IDV sulla centrale a biomassa presentata a Cavanella Po
giovedì, 23 febbraio 2012
Giovedì 16 febbraio a Cavanella Po è stato presentato il progetto della centrale a biomassa solida. La centrale è un forno che utilizza come combustibile il guscio del nocciolo del frutto della palma da olio, di provenienza indonesiana, per ricavare energia elettrica. In quella occasione le parti interessate, la società che ha acquistato il sito su cui far nascere la centrale e la giunta Barbujani, porta voce l’assessore Panetto, (lo si ricorda quando, durante la campagna elettorale del 2009, proponeva di tombinare il Canalbianco) hanno spiegato l’assoluta necessità di accogliere tale insediamento come la migliore soluzione per risolvere i nostri presunti bisogni di energia elettrica e creare nuovi posti di lavoro.
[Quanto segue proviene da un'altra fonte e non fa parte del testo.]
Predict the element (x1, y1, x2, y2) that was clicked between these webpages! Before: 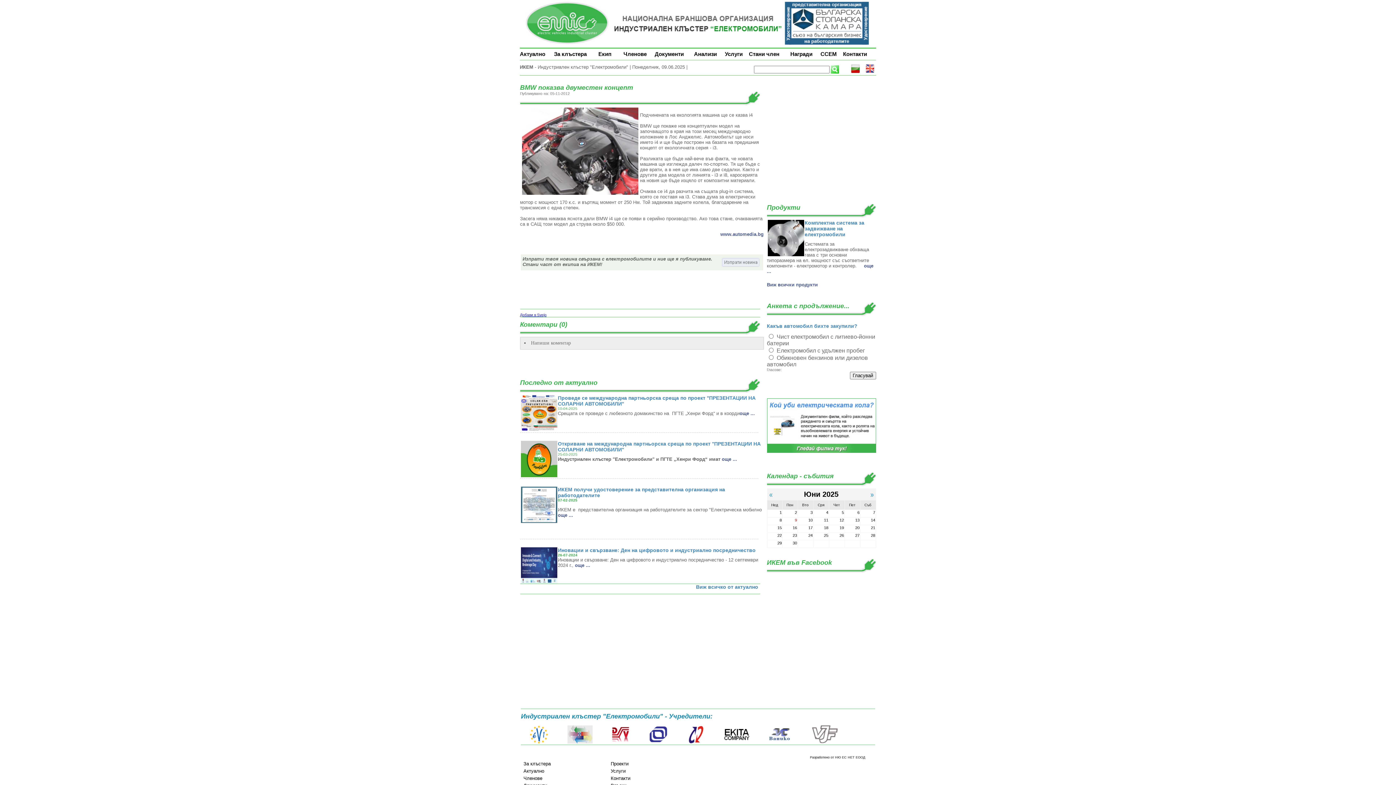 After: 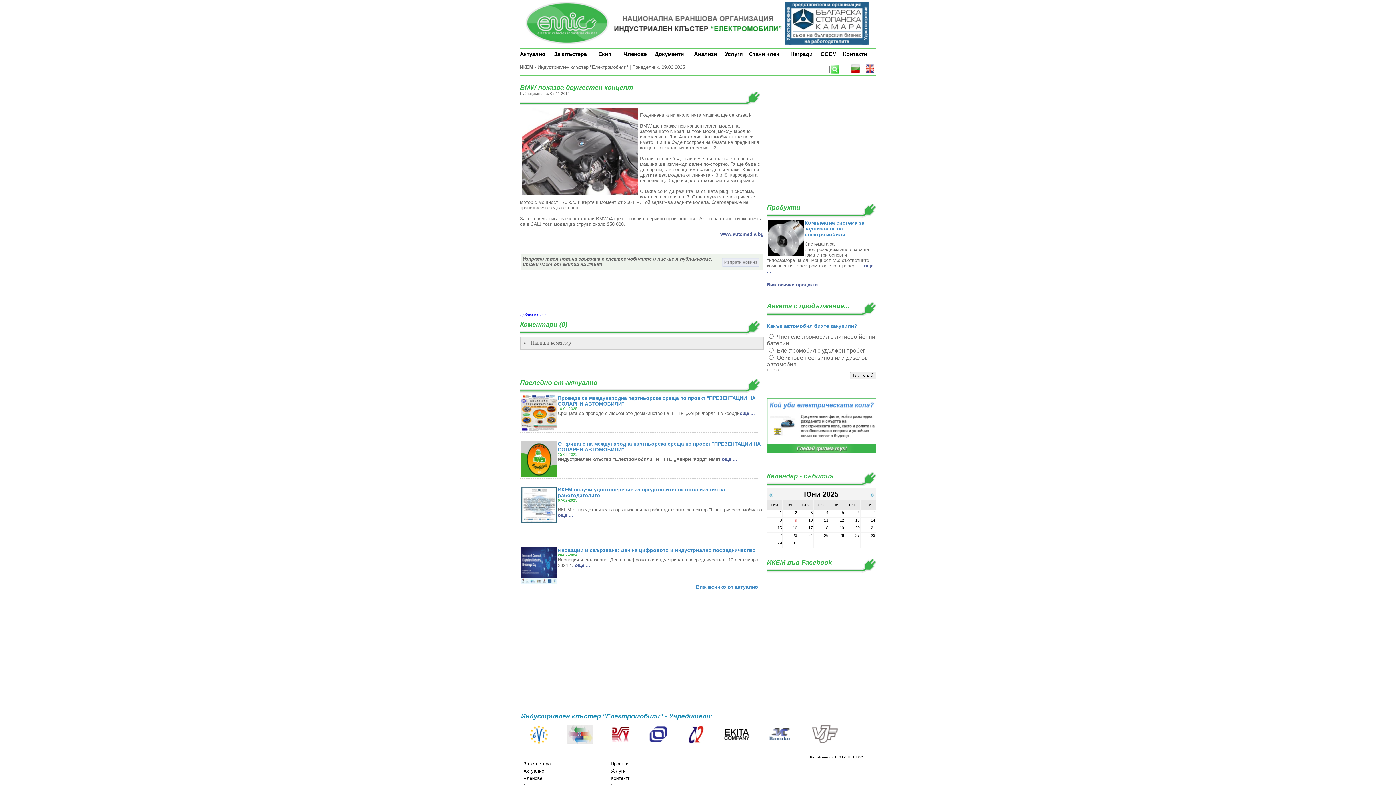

Al riguardo ci sentiamo di fare alcune semplici considerazioni. Nessuno può essere contrario alla creazione di posti di lavoro soprattutto in questo momento di crisi ma considerando che le maestranze necessarie si limitano a quattro unità, due per turno, ci saremmo aspettati scelte che andassero a risolvere più radicalmente il problema occupazionale. Si ricordano a questo proposito le promesse fatte dal sindaco durante la campagna elettorale il quale affermava “….. che il nostro territorio aveva già dato per quanto riguardava gli insediamenti che possono mettere a rischio la salute pubblica….” e proponeva, in alternativa, l’agricoltura con una adeguata politica di valorizzazione dei prodotti tipici, magari biologici, in sintonia con il territorio di Adria “ porta del Parco del Delta del Po”. La nostra zona infatti è deputata all’agricoltura, al turismo sia culturale che di scoperta del territorio, così unico nella sua semplicità e sorretto da un terziario indispensabile per sostenere l’economia ora purtroppo in crisi.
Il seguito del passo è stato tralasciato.